A four-part series on the state of AI — accuracy, operations, ecosystem, and guardrails.

Is 90% Accuracy Good Enough?

Matt Shumer’s “Something Big Is Happening” essay has 55+ million views and sparked a massive conversation about AI’s trajectory. He’s right — something big IS happening. I’m genuinely impressed with the current state of AI. It’s incredibly accurate at generating papers, reports, and code. Perhaps even 90% accurate in some circumstances. That’s remarkable.

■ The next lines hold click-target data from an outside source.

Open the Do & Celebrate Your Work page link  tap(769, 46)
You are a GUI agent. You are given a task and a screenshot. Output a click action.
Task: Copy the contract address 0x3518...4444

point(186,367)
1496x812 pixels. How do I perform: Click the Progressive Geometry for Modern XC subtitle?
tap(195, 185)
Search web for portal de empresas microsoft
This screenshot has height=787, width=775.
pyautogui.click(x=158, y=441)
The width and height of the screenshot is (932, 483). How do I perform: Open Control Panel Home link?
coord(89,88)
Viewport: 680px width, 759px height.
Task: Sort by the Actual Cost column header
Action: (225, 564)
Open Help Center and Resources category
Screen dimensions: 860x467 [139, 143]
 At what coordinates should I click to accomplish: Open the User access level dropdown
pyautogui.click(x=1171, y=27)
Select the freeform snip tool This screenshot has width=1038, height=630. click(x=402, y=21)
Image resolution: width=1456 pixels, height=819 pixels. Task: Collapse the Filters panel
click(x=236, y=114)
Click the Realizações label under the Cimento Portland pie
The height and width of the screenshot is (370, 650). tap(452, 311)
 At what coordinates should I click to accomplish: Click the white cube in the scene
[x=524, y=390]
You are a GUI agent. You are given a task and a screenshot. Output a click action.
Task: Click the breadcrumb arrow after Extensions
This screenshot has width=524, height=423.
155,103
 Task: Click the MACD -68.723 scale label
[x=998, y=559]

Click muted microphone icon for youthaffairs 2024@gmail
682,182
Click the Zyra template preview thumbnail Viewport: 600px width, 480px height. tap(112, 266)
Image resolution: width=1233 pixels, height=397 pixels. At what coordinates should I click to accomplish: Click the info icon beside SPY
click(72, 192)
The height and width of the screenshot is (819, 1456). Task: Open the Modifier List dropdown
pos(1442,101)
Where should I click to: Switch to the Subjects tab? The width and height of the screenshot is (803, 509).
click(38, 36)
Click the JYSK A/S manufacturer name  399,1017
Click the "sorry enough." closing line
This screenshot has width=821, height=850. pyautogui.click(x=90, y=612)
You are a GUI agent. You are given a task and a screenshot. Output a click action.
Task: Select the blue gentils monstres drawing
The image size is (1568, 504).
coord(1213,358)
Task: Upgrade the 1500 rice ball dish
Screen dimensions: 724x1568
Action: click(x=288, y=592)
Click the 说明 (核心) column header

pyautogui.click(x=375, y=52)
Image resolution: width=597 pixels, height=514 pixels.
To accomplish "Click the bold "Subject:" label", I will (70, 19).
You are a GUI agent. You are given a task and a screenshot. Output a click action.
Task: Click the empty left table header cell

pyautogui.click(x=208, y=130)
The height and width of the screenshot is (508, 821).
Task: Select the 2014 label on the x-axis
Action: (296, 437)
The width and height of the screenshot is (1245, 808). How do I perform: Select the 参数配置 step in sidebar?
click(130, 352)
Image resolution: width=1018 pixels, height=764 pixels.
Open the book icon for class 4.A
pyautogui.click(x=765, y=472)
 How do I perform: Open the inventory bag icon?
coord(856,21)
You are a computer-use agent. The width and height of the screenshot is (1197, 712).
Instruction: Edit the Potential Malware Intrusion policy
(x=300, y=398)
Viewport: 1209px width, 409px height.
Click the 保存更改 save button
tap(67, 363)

But here’s what 90% looks like in practice.
Two weeks ago I used the Ralph Wiggum approach to spec-driven development: built a feature, asked AI to write Playwright tests, and told it to loop until they all passed. In terms of lines of code written, it was about 90% accurate.
Then I looked closer.
18 out of 50 tests were coded to always pass — no matter what actually happened. The assertions were meaningless. They looked right. They ran green. They tested nothing.
From a results perspective, 36% of the time AI was doing absolutely nothing while confidently telling me everything was fine.
“Looks right” is not the same as “is right.”
Deloitte learned this the hard way. They delivered a $440K report to the Australian government filled with fabricated academic references, invented quotes attributed to a federal court judge, and citations to studies that don’t exist, all courtesy of GPT-4o.
They refunded the contract.
Lawyers in Mata v. Avianca submitted AI-generated legal briefs citing cases that never happened. Sanctioned and fined $5,000.
Air Canada’s chatbot told a grieving customer he could retroactively apply for a bereavement discount, a policy that didn’t exist. A tribunal held the airline liable.
Every one of these outputs was polished, professional, confident, and wrong.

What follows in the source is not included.